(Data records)
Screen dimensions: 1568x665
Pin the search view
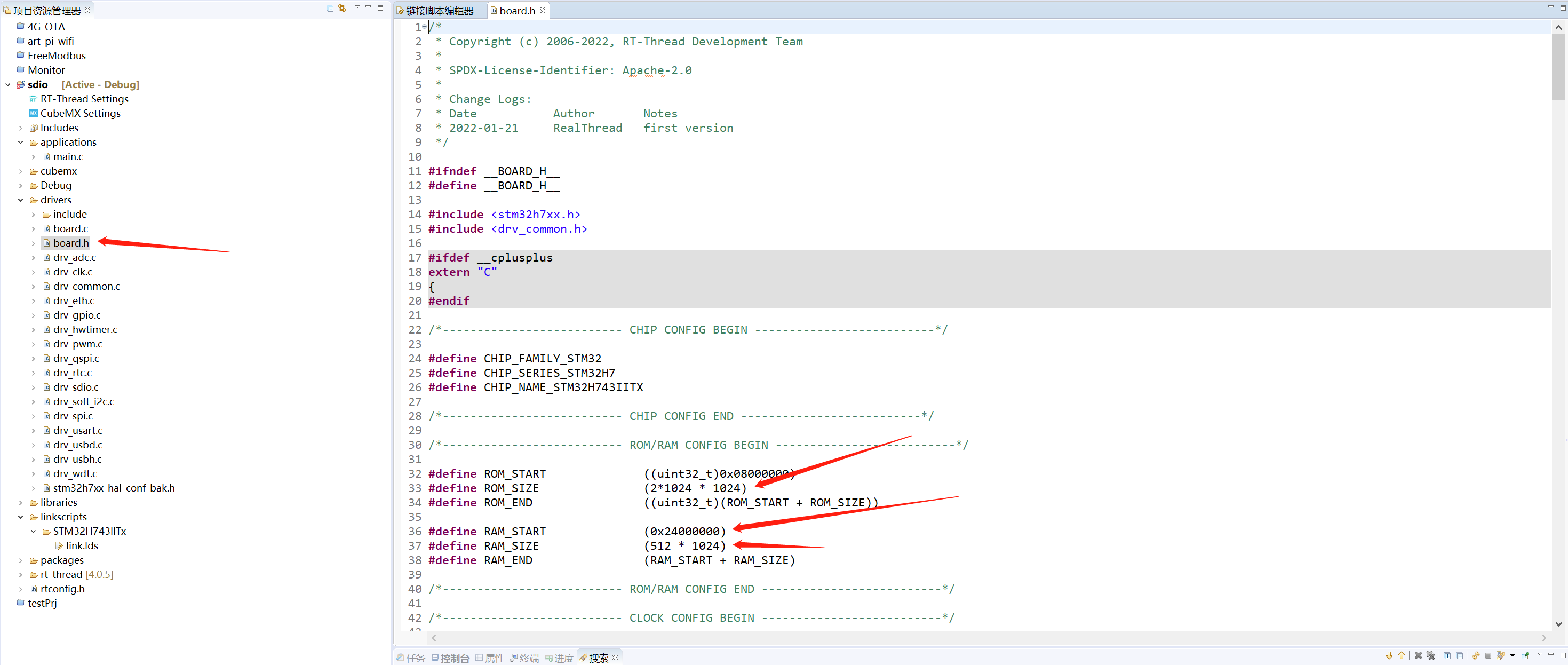tap(1525, 656)
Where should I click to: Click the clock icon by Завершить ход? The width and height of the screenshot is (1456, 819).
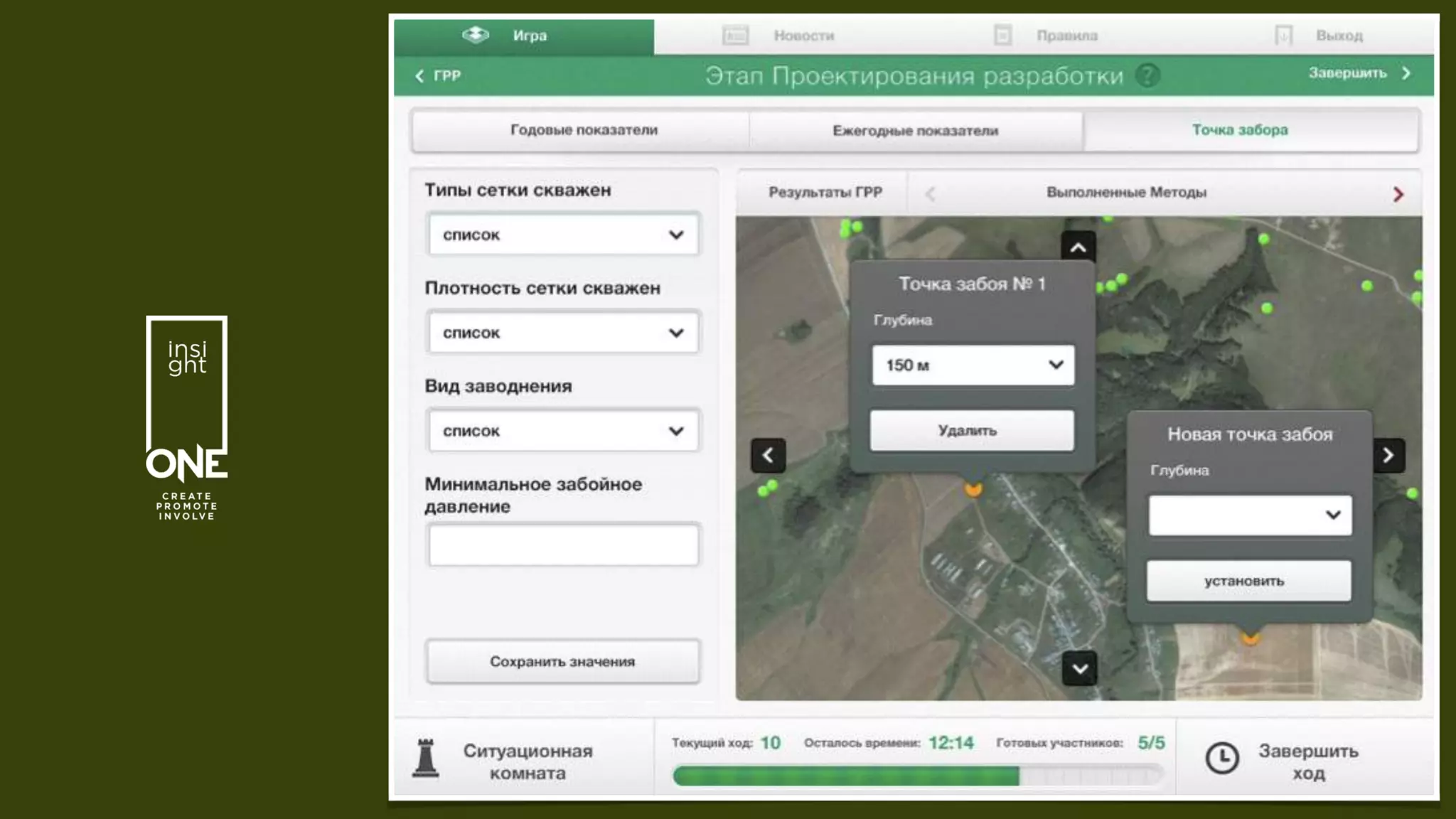[x=1222, y=758]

» **TASK BRIEF**
Within the entries above, the lines from the one with "Where should I" through the final line are to be printed exactly, with the pictures removed.

» **RESULT**
Where should I click to: Click the clock icon by Завершить ход? The width and height of the screenshot is (1456, 819).
[x=1222, y=758]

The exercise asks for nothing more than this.